TASKS AND EXERCISES:
a: Write out the part of the article on water at Earth's birth starting with "Silver has two" and going on through "Solar System's history.".
b: Extend the article on water at Earth's birth, picking up right after its last sentence.

EXCERPT TO READ:
[meteorite-list] Water Was Present During Birth of Earth

From: Sterling K. Webb <sterling_k_webb_at_meteoritecentral.com>
Date: Fri, 14 May 2010 23:36:09 -0500
Message-ID: <D6A2AD87784A4D37A6A72C640E5CADCE_at_ATARIENGINE2>

http://www.sciencedaily.com/releases/2010/05/100513143457.htm

Water Was Present During Birth of Earth

Tiny variations in the isotopic composition of silver in
meteorites and Earth rocks are helping scientists put
together a timetable of how our planet was assembled
beginning 4.568 billion years ago. The new study,
published in the journal Science, indicates that water
and other key volatiles may have been present in at least
some of Earth's original building blocks, rather than
acquired later from comets, as some scientists have suggested.

Compared to the Solar System as a whole, Earth is depleted
in volatile elements, such as hydrogen, carbon, and nitrogen,
which likely never condensed on planets formed in the inner,
hotter, part of the Solar System. Earth is also depleted in
moderately volatile elements, such as silver.

"A big question in the formation of the Earth is when this
depletion occurred," says co-author Richard Carlson of the
Carnegie Institution for Science's Department of Terrestrial
Magnetism. "That's where silver isotopes can really help."

Silver has two stable isotopes, one of which, silver-107 was
produced in the early Solar System by the rapid radioactive
decay of palladium-107. Palladium-107 is so unstable that
virtually all of it decayed within the first 30 million years of
the Solar System's history.

Silver and palladium differ in their chemical properties.
Silver is the more volatile of the two, whereas palladium
is more likely to bond with iron. These differences allowed
the Carnegie researchers, which included Carlson, lead
author Maria Sch?nb?chler (a former Carnegie Institution
postdoctoral scientist now at the University of Manchester),
Erik Hauri, Mary Horan, and Tim Mock to use the isotopic
ratios in primitive meteorites and rocks from Earth's mantle
to determine the history of Earth's volatiles relative to the
formation of Earth's iron core. Other evidence, specifically
from hafnium and tungsten isotopes, indicates that the core
formed between 30 to 100 million years after the origin of
the Solar System.

DATA LINES:
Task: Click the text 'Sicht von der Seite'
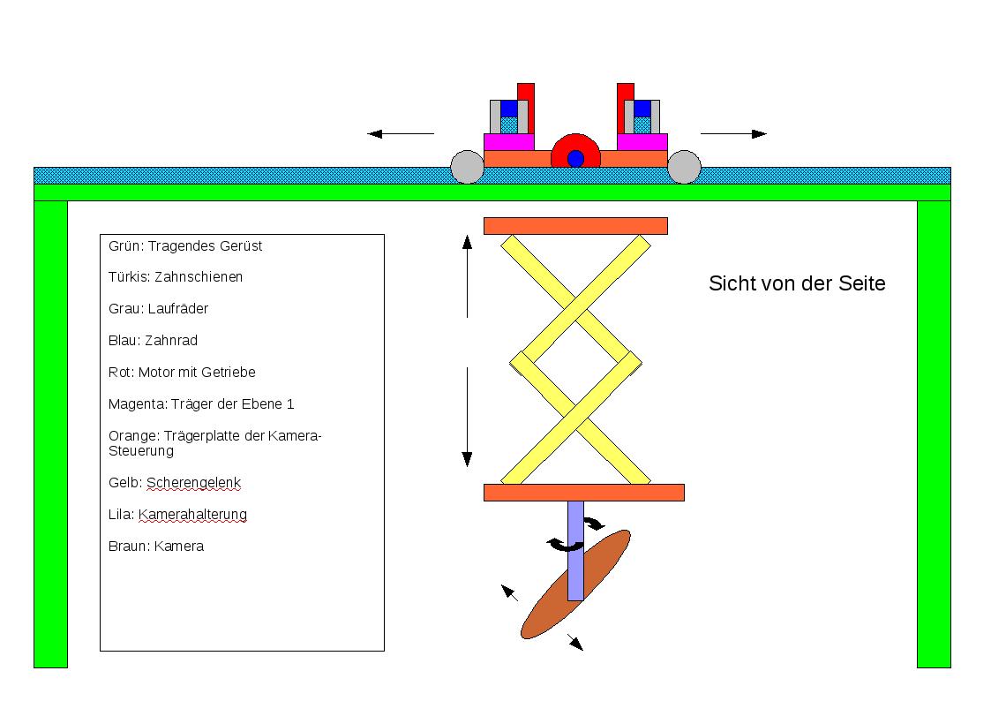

THE REPLIES:
a:
Silver has two stable isotopes, one of which, silver-107 was
produced in the early Solar System by the rapid radioactive
decay of palladium-107. Palladium-107 is so unstable that
virtually all of it decayed within the first 30 million years of
the Solar System's history.

b:
"We found that the silver isotope ratios in mantle rocks from
the Earth exactly matched those in primitive meteorites," says
Carlson. "But these meteorites have compositions that are
very volatile-rich, unlike the Earth, which is volatile-depleted."

The silver isotopes also presented another riddle, suggesting
that the Earth's core formed about 5-10 million years after the
origin of the Solar System, much earlier than the date from the
hafnium-tungsten results.

The group concludes that these contradictory observations
can be reconciled if Earth first accreted volatile-depleted material
until it reached about 85% of its final mass and then accreted
volatile-rich material in the late stages of its formation, about 26
million years after the Solar System's origin. The addition of
volatile-rich material could have occurred in a single event,
perhaps the giant collision between the proto-Earth and a
Mars-sized object thought to have ejected enough material
into Earth orbit to form the Moon.

The results of the study support a 30-year old model of
planetary growth called "heterogeneous accretion," which
proposes that the Earth's building blocks changed in
composition as the planet accreted. Carlson adds that it
would have taken just a small amount of volatile-rich material
similar to primitive meteorites added during the late stages of
Earth's accretion to account for all the volatiles, including
water, on the Earth today.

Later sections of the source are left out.